• **Records supplied**:
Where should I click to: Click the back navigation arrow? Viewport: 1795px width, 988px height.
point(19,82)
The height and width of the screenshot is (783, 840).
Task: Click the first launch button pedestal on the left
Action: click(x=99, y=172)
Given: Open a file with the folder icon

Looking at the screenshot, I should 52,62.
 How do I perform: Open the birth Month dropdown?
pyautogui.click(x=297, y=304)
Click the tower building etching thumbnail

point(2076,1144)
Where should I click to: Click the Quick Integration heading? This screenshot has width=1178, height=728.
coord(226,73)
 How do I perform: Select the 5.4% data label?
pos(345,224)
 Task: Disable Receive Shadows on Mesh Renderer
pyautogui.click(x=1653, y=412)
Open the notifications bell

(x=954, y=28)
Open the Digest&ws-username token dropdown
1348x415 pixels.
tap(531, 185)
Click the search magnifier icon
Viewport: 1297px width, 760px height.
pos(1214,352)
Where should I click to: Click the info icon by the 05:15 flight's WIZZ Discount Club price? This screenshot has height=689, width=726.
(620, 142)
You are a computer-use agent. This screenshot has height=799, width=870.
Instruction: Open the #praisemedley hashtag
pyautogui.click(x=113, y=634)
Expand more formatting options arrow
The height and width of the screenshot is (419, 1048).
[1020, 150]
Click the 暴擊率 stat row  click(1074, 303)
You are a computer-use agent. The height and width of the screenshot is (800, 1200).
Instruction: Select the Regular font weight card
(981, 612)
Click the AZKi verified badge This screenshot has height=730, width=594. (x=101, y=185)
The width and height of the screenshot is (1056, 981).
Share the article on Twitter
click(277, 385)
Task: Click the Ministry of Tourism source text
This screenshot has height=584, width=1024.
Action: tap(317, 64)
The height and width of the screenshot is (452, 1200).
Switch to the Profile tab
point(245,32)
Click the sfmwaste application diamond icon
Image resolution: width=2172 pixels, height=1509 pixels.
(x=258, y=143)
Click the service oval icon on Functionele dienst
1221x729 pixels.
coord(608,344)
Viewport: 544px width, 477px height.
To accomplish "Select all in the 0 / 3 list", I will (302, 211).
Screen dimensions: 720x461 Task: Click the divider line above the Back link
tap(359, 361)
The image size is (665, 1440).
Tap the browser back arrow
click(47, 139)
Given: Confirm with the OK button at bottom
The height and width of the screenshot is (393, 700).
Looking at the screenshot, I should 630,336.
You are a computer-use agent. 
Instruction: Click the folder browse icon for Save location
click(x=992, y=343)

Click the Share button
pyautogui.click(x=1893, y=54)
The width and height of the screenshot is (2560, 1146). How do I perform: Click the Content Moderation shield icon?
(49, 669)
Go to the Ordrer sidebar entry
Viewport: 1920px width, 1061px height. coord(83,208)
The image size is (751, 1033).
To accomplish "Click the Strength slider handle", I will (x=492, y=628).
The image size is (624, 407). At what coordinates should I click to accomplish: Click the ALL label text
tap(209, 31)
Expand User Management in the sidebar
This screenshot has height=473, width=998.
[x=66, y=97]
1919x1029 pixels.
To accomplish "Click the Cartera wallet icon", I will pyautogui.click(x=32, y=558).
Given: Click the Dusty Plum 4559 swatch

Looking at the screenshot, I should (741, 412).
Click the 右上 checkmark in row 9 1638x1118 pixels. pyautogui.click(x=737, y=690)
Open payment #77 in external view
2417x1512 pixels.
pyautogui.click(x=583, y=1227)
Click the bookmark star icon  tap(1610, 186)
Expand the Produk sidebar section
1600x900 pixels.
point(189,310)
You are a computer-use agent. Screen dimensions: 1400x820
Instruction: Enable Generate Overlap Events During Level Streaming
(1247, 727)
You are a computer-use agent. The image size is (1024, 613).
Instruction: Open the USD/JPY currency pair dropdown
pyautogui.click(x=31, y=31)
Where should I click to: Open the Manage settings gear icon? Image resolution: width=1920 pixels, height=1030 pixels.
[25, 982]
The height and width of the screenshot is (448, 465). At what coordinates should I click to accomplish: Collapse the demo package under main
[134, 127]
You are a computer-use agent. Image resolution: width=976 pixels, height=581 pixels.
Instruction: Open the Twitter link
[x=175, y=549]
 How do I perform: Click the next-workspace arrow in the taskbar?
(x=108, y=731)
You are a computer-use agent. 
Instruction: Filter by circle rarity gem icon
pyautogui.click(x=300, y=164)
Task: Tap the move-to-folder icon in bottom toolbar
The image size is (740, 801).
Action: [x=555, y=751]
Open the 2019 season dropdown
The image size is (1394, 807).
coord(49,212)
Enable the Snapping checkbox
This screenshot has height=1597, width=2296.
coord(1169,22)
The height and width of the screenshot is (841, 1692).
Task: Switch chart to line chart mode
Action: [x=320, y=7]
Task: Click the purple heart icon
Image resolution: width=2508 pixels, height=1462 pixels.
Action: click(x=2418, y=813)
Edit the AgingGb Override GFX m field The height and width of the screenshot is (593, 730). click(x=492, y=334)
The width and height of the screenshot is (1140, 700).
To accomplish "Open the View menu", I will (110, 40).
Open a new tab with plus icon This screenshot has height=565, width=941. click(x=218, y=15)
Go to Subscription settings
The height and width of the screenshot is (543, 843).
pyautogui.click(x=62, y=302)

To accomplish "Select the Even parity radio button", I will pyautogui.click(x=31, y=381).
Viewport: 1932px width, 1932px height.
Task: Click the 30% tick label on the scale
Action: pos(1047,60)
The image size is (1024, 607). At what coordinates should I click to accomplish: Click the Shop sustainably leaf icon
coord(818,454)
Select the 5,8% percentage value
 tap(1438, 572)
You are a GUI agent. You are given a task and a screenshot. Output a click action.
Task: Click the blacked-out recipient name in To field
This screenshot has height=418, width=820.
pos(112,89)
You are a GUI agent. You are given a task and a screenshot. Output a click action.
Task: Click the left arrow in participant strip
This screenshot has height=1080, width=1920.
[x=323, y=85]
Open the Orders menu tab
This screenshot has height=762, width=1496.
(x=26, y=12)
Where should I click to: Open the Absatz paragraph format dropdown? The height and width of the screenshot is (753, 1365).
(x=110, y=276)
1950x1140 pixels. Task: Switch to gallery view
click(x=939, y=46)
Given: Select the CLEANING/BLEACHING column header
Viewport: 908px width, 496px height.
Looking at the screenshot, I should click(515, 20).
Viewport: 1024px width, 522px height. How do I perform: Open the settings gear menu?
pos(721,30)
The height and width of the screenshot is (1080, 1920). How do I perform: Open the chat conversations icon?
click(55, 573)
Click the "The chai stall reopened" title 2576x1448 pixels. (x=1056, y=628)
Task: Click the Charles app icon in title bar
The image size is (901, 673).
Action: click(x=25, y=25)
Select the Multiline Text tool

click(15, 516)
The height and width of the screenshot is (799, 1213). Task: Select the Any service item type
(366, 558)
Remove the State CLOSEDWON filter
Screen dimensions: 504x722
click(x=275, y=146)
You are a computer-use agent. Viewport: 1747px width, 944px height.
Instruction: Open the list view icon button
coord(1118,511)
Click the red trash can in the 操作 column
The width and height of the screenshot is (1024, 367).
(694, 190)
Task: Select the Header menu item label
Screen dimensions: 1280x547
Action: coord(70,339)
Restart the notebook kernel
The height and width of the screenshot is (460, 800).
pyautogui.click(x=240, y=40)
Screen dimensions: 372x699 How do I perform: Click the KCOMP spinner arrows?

• **Objective**: Write out all of the lines above again, changing every "computer-use agent" to "desktop agent" and leaving everything else as it is.

• **Answer**:
Where should I click to: Click the back navigation arrow? Viewport: 1795px width, 988px height.
point(19,82)
The height and width of the screenshot is (783, 840).
Task: Click the first launch button pedestal on the left
Action: click(x=99, y=172)
Given: Open a file with the folder icon

Looking at the screenshot, I should 52,62.
 How do I perform: Open the birth Month dropdown?
pyautogui.click(x=297, y=304)
Click the tower building etching thumbnail

point(2076,1144)
Where should I click to: Click the Quick Integration heading? This screenshot has width=1178, height=728.
coord(226,73)
 How do I perform: Select the 5.4% data label?
pos(345,224)
 Task: Disable Receive Shadows on Mesh Renderer
pyautogui.click(x=1653, y=412)
Open the notifications bell

(x=954, y=28)
Open the Digest&ws-username token dropdown
1348x415 pixels.
tap(531, 185)
Click the search magnifier icon
Viewport: 1297px width, 760px height.
pos(1214,352)
Where should I click to: Click the info icon by the 05:15 flight's WIZZ Discount Club price? This screenshot has height=689, width=726.
(620, 142)
You are a desktop agent. This screenshot has height=799, width=870.
Instruction: Open the #praisemedley hashtag
pyautogui.click(x=113, y=634)
Expand more formatting options arrow
The height and width of the screenshot is (419, 1048).
[1020, 150]
Click the 暴擊率 stat row  click(1074, 303)
You are a desktop agent. The height and width of the screenshot is (800, 1200).
Instruction: Select the Regular font weight card
(981, 612)
Click the AZKi verified badge This screenshot has height=730, width=594. (x=101, y=185)
The width and height of the screenshot is (1056, 981).
Share the article on Twitter
click(277, 385)
Task: Click the Ministry of Tourism source text
This screenshot has height=584, width=1024.
Action: tap(317, 64)
The height and width of the screenshot is (452, 1200).
Switch to the Profile tab
point(245,32)
Click the sfmwaste application diamond icon
Image resolution: width=2172 pixels, height=1509 pixels.
(x=258, y=143)
Click the service oval icon on Functionele dienst
1221x729 pixels.
coord(608,344)
Viewport: 544px width, 477px height.
To accomplish "Select all in the 0 / 3 list", I will (302, 211).
Screen dimensions: 720x461 Task: Click the divider line above the Back link
tap(359, 361)
The image size is (665, 1440).
Tap the browser back arrow
click(47, 139)
Given: Confirm with the OK button at bottom
The height and width of the screenshot is (393, 700).
Looking at the screenshot, I should 630,336.
You are a desktop agent. 
Instruction: Click the folder browse icon for Save location
click(x=992, y=343)

Click the Share button
pyautogui.click(x=1893, y=54)
The width and height of the screenshot is (2560, 1146). How do I perform: Click the Content Moderation shield icon?
(49, 669)
Go to the Ordrer sidebar entry
Viewport: 1920px width, 1061px height. coord(83,208)
The image size is (751, 1033).
To accomplish "Click the Strength slider handle", I will (x=492, y=628).
The image size is (624, 407). At what coordinates should I click to accomplish: Click the ALL label text
tap(209, 31)
Expand User Management in the sidebar
This screenshot has height=473, width=998.
[x=66, y=97]
1919x1029 pixels.
To accomplish "Click the Cartera wallet icon", I will pyautogui.click(x=32, y=558).
Given: Click the Dusty Plum 4559 swatch

Looking at the screenshot, I should (741, 412).
Click the 右上 checkmark in row 9 1638x1118 pixels. pyautogui.click(x=737, y=690)
Open payment #77 in external view
2417x1512 pixels.
pyautogui.click(x=583, y=1227)
Click the bookmark star icon  tap(1610, 186)
Expand the Produk sidebar section
1600x900 pixels.
point(189,310)
You are a desktop agent. Screen dimensions: 1400x820
Instruction: Enable Generate Overlap Events During Level Streaming
(1247, 727)
You are a desktop agent. The image size is (1024, 613).
Instruction: Open the USD/JPY currency pair dropdown
pyautogui.click(x=31, y=31)
Where should I click to: Open the Manage settings gear icon? Image resolution: width=1920 pixels, height=1030 pixels.
[25, 982]
The height and width of the screenshot is (448, 465). At what coordinates should I click to accomplish: Collapse the demo package under main
[134, 127]
You are a desktop agent. Image resolution: width=976 pixels, height=581 pixels.
Instruction: Open the Twitter link
[x=175, y=549]
 How do I perform: Click the next-workspace arrow in the taskbar?
(x=108, y=731)
You are a desktop agent. 
Instruction: Filter by circle rarity gem icon
pyautogui.click(x=300, y=164)
Task: Tap the move-to-folder icon in bottom toolbar
The image size is (740, 801).
Action: [x=555, y=751]
Open the 2019 season dropdown
The image size is (1394, 807).
coord(49,212)
Enable the Snapping checkbox
This screenshot has height=1597, width=2296.
coord(1169,22)
The height and width of the screenshot is (841, 1692).
Task: Switch chart to line chart mode
Action: [x=320, y=7]
Task: Click the purple heart icon
Image resolution: width=2508 pixels, height=1462 pixels.
Action: click(x=2418, y=813)
Edit the AgingGb Override GFX m field The height and width of the screenshot is (593, 730). click(x=492, y=334)
The width and height of the screenshot is (1140, 700).
To accomplish "Open the View menu", I will (110, 40).
Open a new tab with plus icon This screenshot has height=565, width=941. click(x=218, y=15)
Go to Subscription settings
The height and width of the screenshot is (543, 843).
pyautogui.click(x=62, y=302)

To accomplish "Select the Even parity radio button", I will pyautogui.click(x=31, y=381).
Viewport: 1932px width, 1932px height.
Task: Click the 30% tick label on the scale
Action: pos(1047,60)
The image size is (1024, 607). At what coordinates should I click to accomplish: Click the Shop sustainably leaf icon
coord(818,454)
Select the 5,8% percentage value
 tap(1438, 572)
You are a GUI agent. You are given a task and a screenshot. Output a click action.
Task: Click the blacked-out recipient name in To field
This screenshot has height=418, width=820.
pos(112,89)
You are a GUI agent. You are given a task and a screenshot. Output a click action.
Task: Click the left arrow in participant strip
This screenshot has height=1080, width=1920.
[x=323, y=85]
Open the Orders menu tab
This screenshot has height=762, width=1496.
(x=26, y=12)
Where should I click to: Open the Absatz paragraph format dropdown? The height and width of the screenshot is (753, 1365).
(x=110, y=276)
1950x1140 pixels. Task: Switch to gallery view
click(x=939, y=46)
Given: Select the CLEANING/BLEACHING column header
Viewport: 908px width, 496px height.
Looking at the screenshot, I should click(515, 20).
Viewport: 1024px width, 522px height. How do I perform: Open the settings gear menu?
pos(721,30)
The height and width of the screenshot is (1080, 1920). How do I perform: Open the chat conversations icon?
click(55, 573)
Click the "The chai stall reopened" title 2576x1448 pixels. (x=1056, y=628)
Task: Click the Charles app icon in title bar
The image size is (901, 673).
Action: click(x=25, y=25)
Select the Multiline Text tool

click(15, 516)
The height and width of the screenshot is (799, 1213). Task: Select the Any service item type
(366, 558)
Remove the State CLOSEDWON filter
Screen dimensions: 504x722
click(x=275, y=146)
You are a desktop agent. Viewport: 1747px width, 944px height.
Instruction: Open the list view icon button
coord(1118,511)
Click the red trash can in the 操作 column
The width and height of the screenshot is (1024, 367).
(694, 190)
Task: Select the Header menu item label
Screen dimensions: 1280x547
Action: coord(70,339)
Restart the notebook kernel
The height and width of the screenshot is (460, 800).
pyautogui.click(x=240, y=40)
Screen dimensions: 372x699 How do I perform: Click the KCOMP spinner arrows?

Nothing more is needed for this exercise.